Por que os espasmos hípnicos acontecem?
Os espasmos musculares, independentes de sua ligação com o sono, são reações e alertas do corpo. Os espasmos comuns se dão devidos a estímulos ligados ao estresse, ansiedade e nervosismo. Podem ser ainda, devido a falta de alguns nutrientes tais como magnésio, ferro e cálcio.
Pesquisas indicam que para dormir bem é necessário seguir uma série de regras básicas e elas incluem exercícios físicos constantes, ingestão de nutrientes saudáveis e uma carga horária de sono satisfatória. As teorias apontam para dois lados: o espasmo é causado por ansiedade e inquietação antes de dormir, ou ainda, o corpo entra em estado de relaxamento, mas a mente ainda está ativa fazendo com que o cérebro te desperte para “regular” mente e corpo antes da fase REM do sono.

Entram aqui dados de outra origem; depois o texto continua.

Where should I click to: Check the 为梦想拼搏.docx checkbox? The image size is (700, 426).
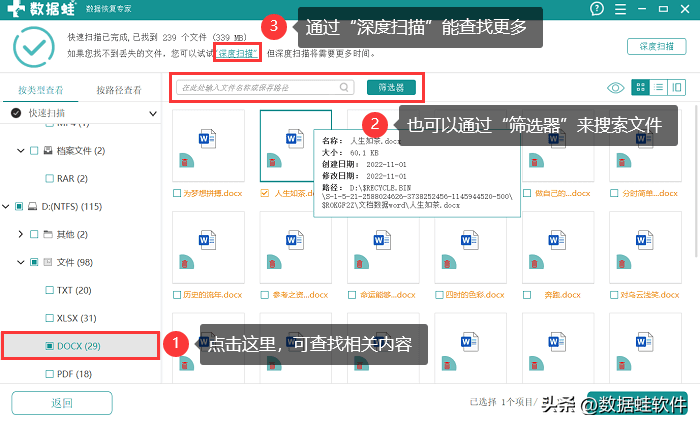point(177,193)
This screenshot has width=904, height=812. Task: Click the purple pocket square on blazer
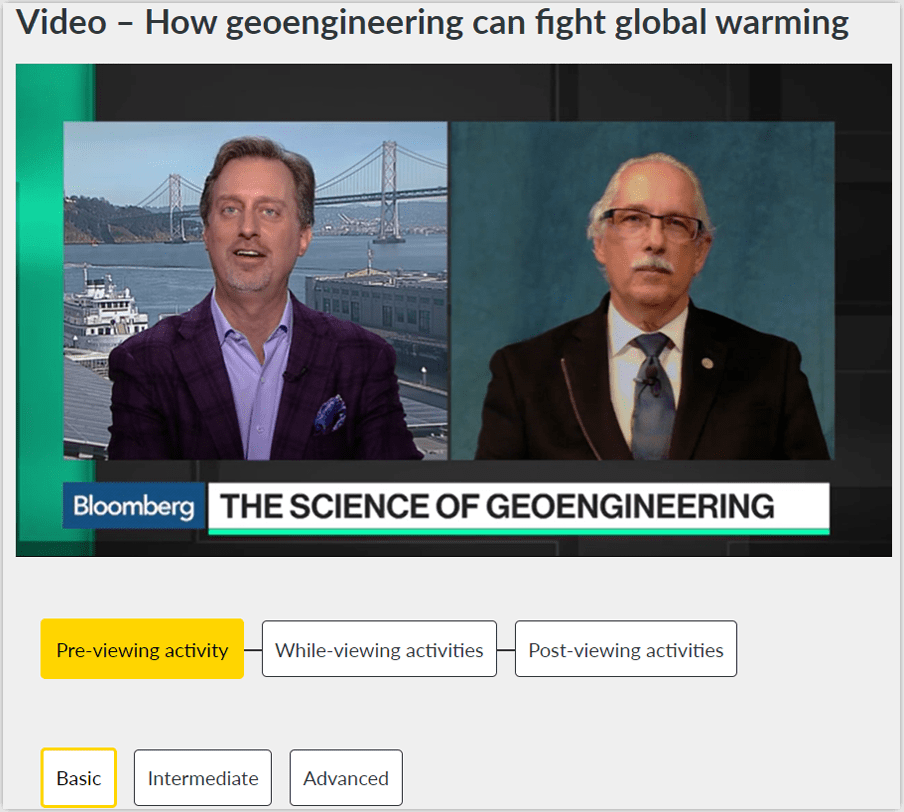point(330,413)
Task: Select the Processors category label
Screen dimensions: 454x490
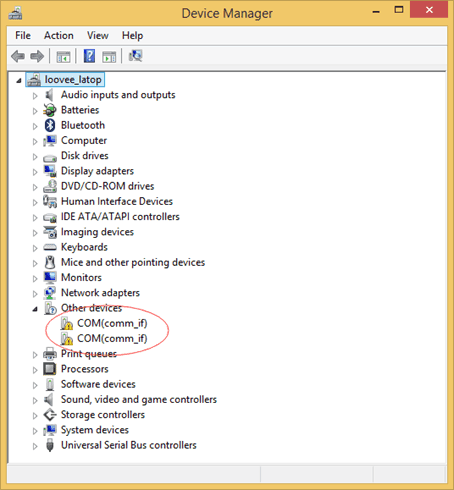Action: tap(85, 369)
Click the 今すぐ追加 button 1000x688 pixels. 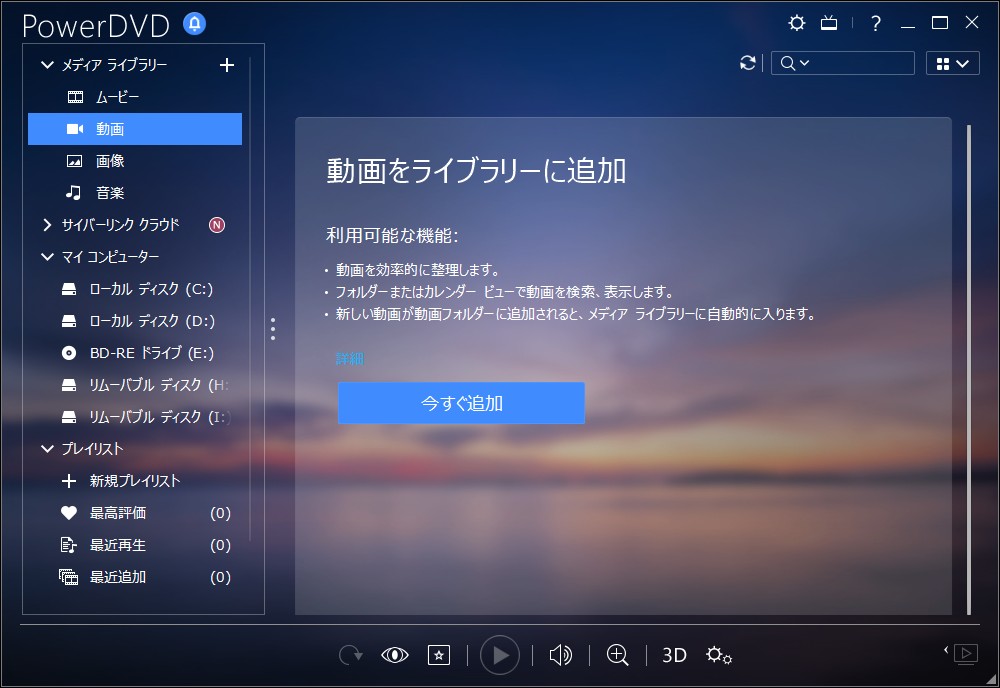(x=461, y=403)
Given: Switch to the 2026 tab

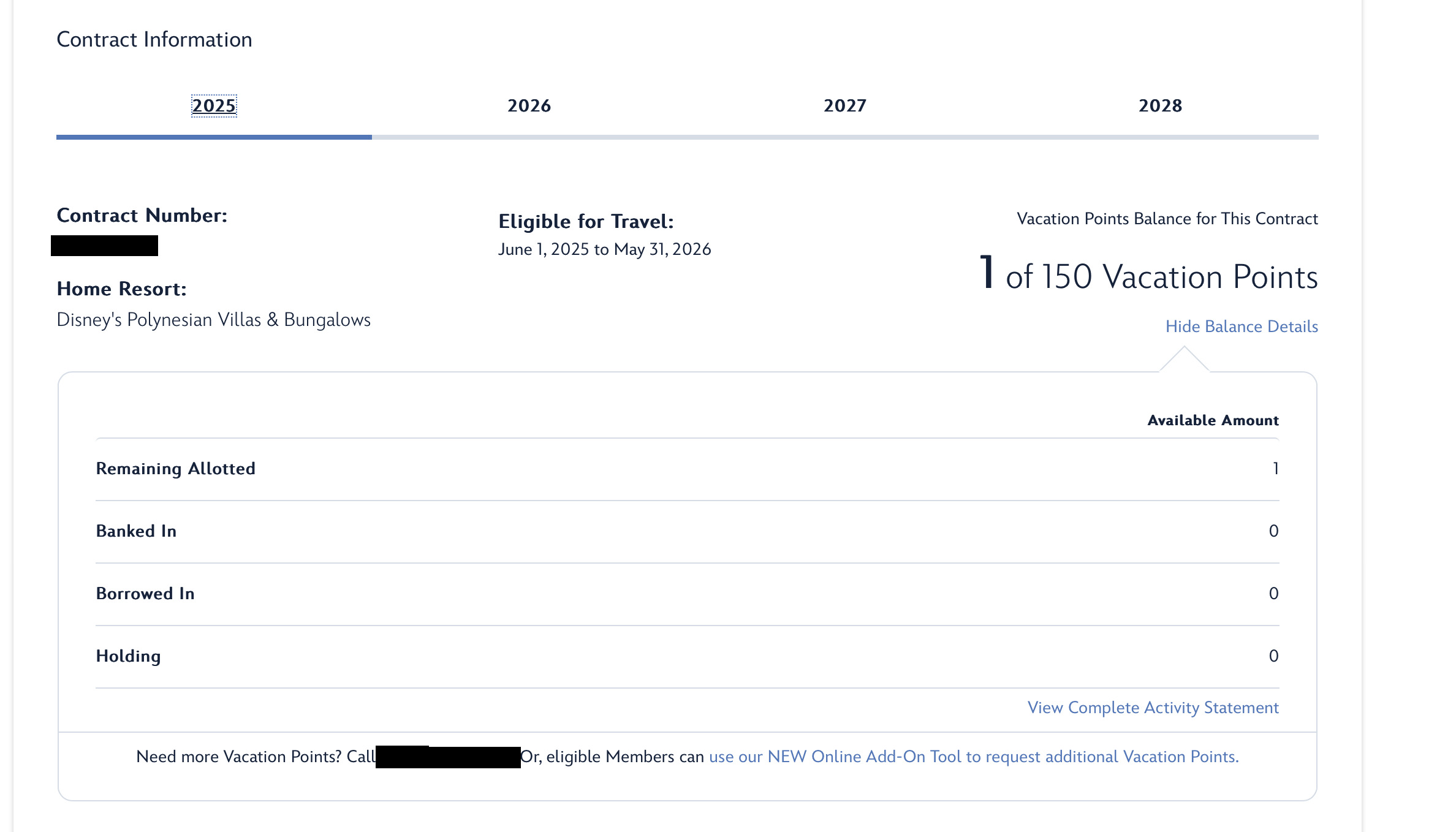Looking at the screenshot, I should pyautogui.click(x=529, y=106).
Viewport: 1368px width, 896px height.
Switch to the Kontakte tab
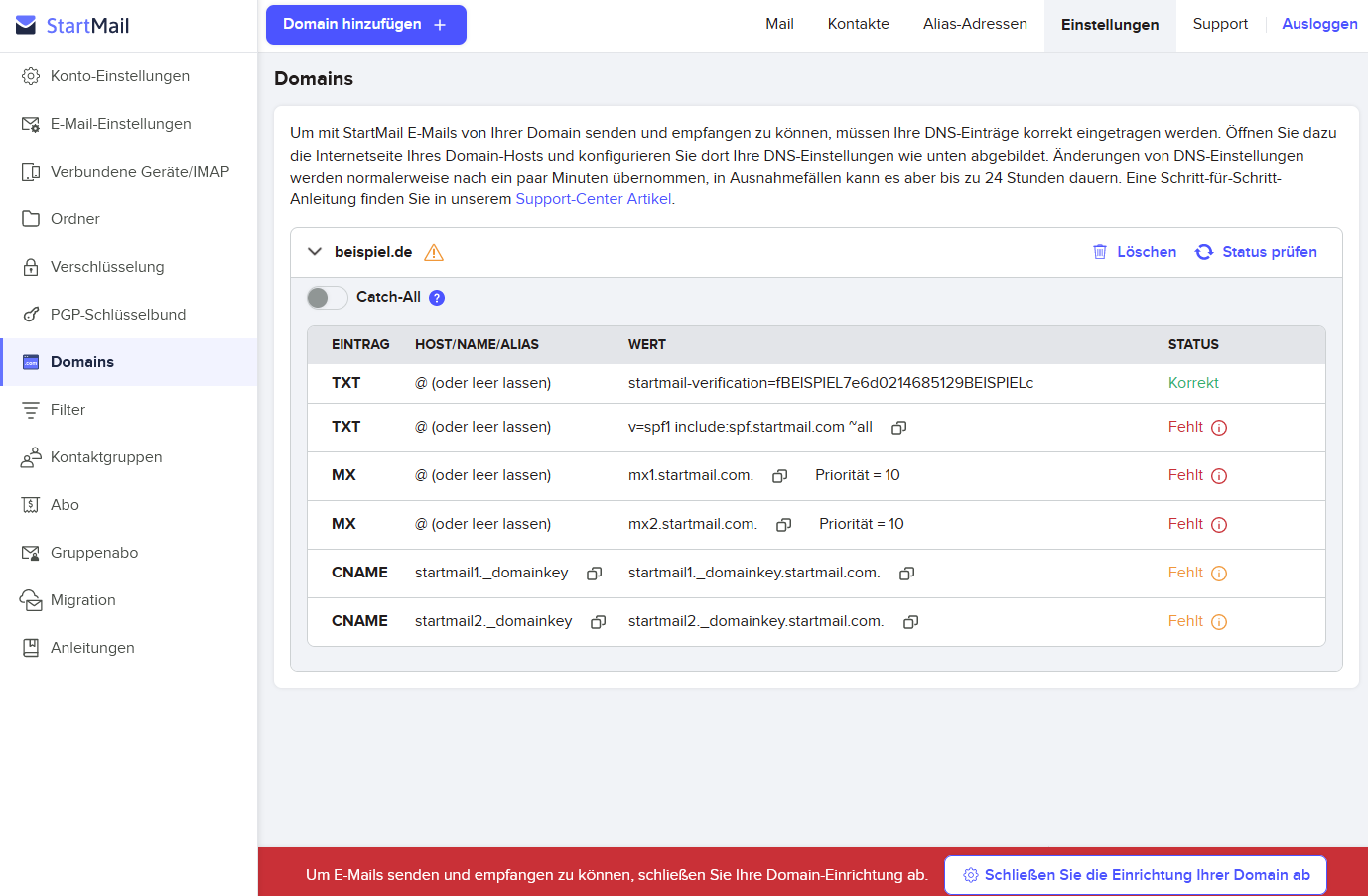pyautogui.click(x=858, y=24)
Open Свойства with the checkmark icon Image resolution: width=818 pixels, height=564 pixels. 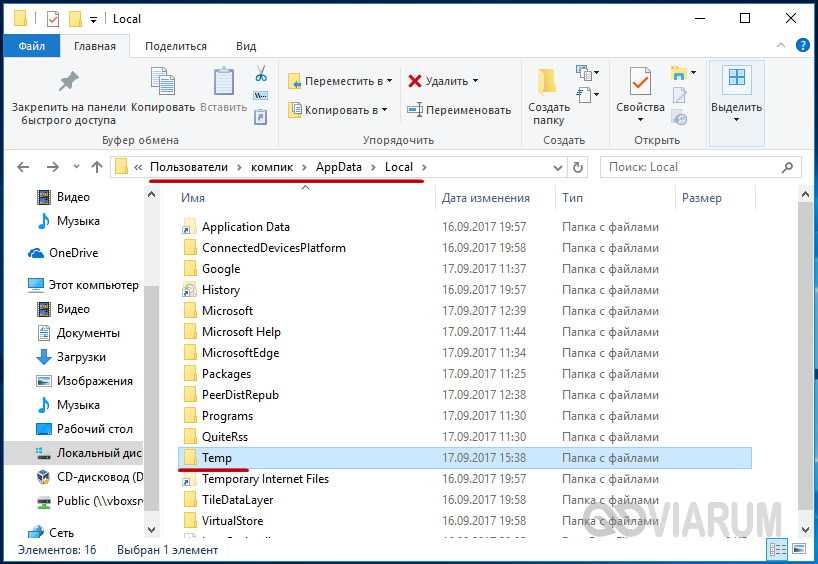coord(640,82)
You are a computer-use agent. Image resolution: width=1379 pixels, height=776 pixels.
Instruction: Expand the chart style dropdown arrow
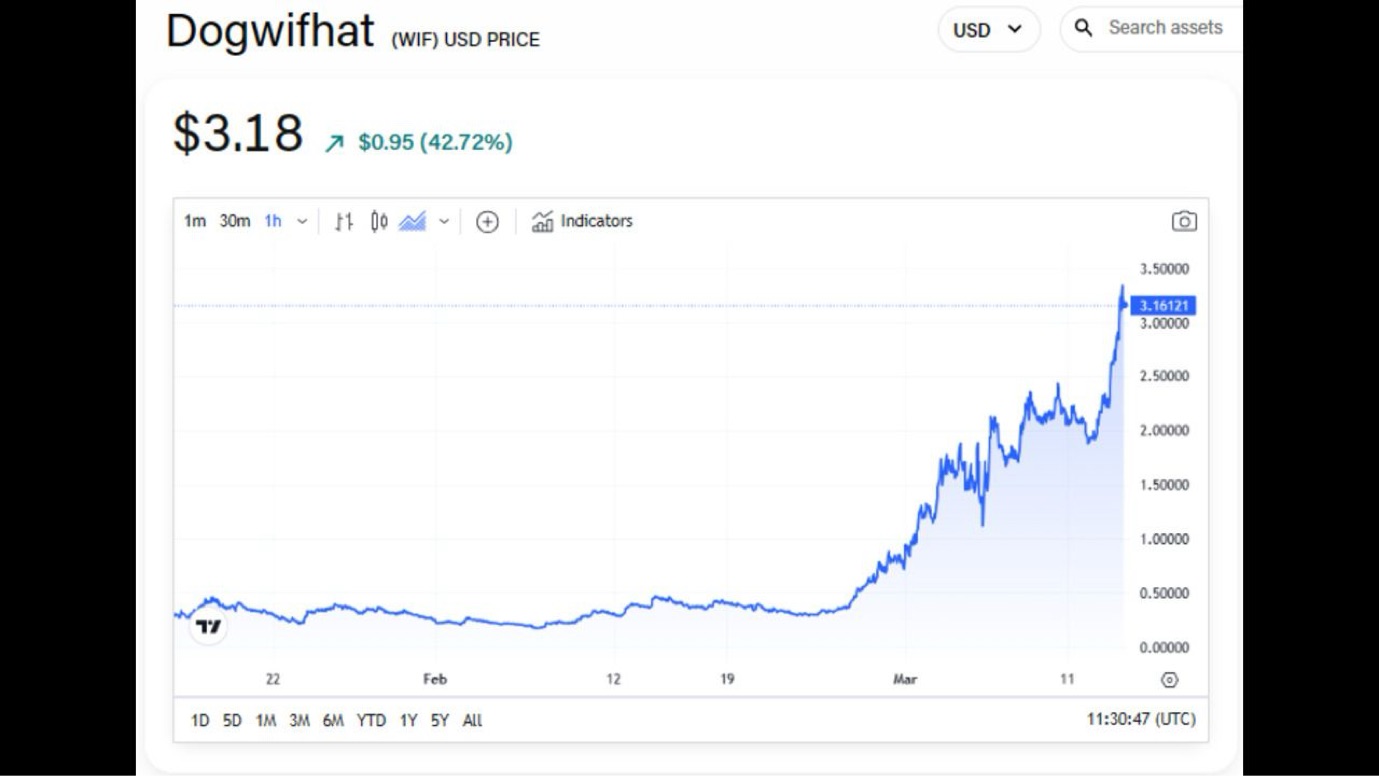click(x=444, y=222)
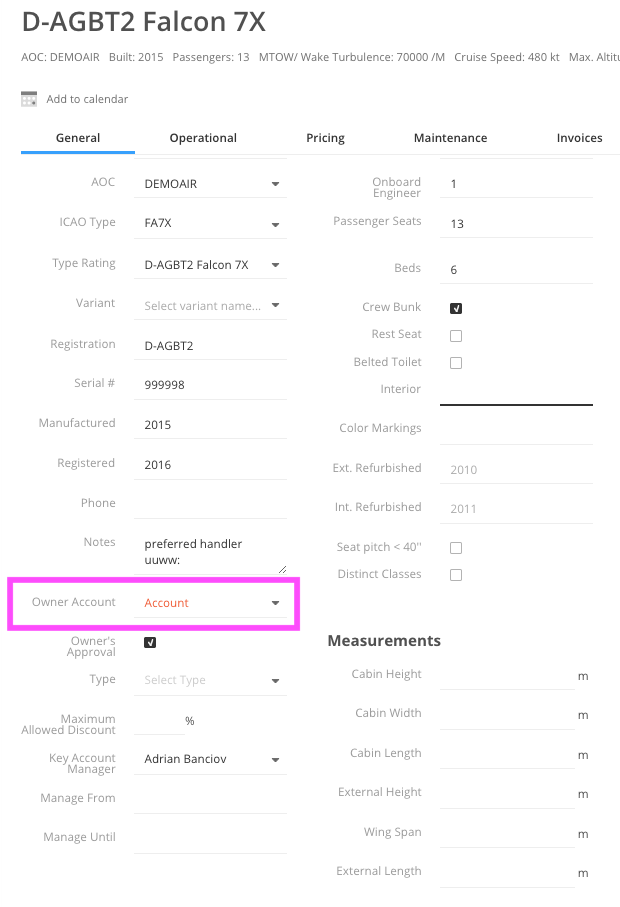620x907 pixels.
Task: Enable the Rest Seat checkbox
Action: (x=456, y=335)
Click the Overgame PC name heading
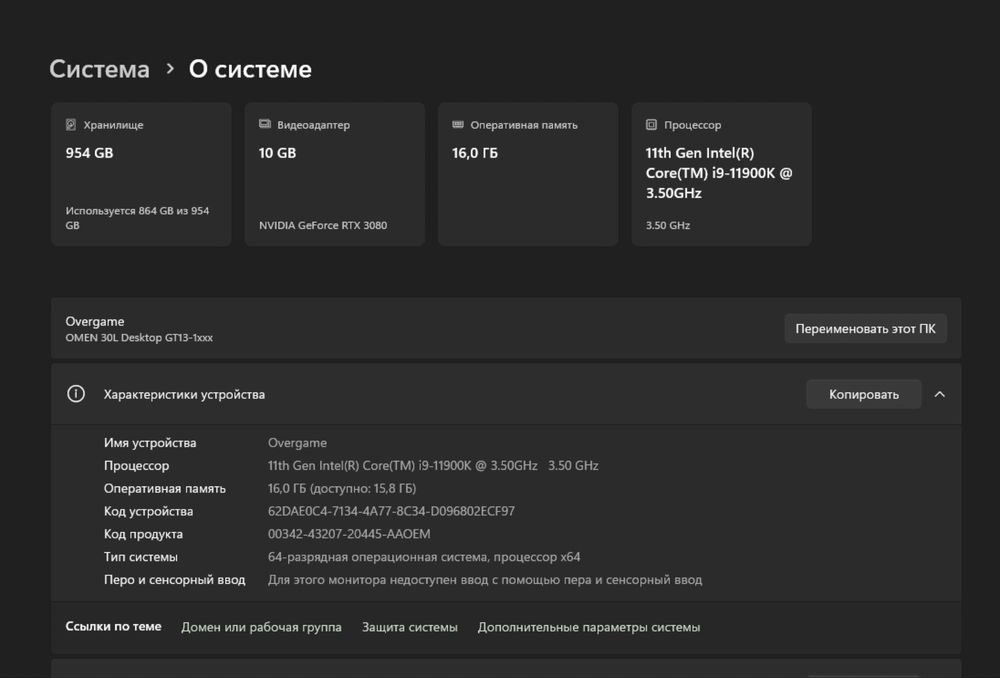The width and height of the screenshot is (1000, 678). tap(95, 321)
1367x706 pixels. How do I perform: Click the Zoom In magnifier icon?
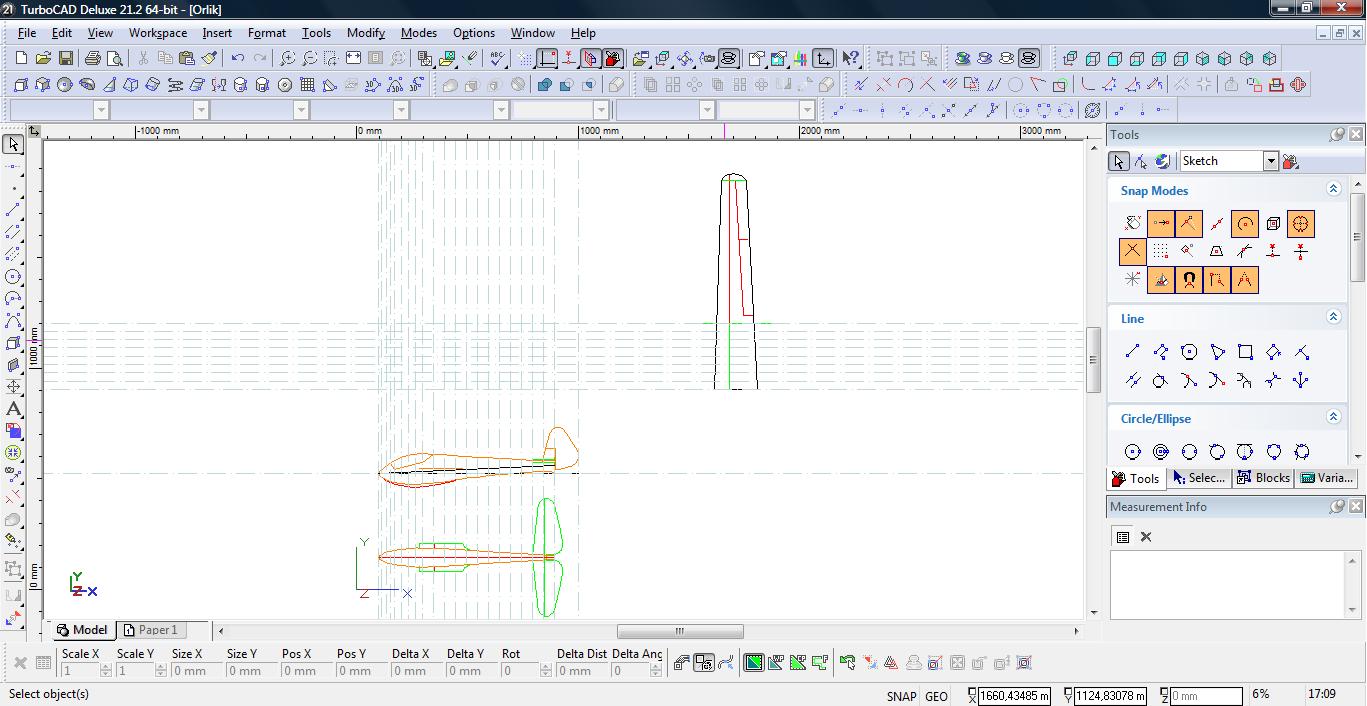tap(287, 59)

A outra teoria aponta para níveis de nutrientes mais baixos do que deveriam, nutrientes estes, que estão ligados com a qualidade do sono.
O
espasmo hípnico não é considerado um distúrbio do sono, porém, deve ser analisado com cuidado, pois, em constância pode alertar para algo maior. Alimentação regulada,
cama adequada, ausência de tabaco e álcool e prática de exercícios podem contribuir para um sono muito melhor.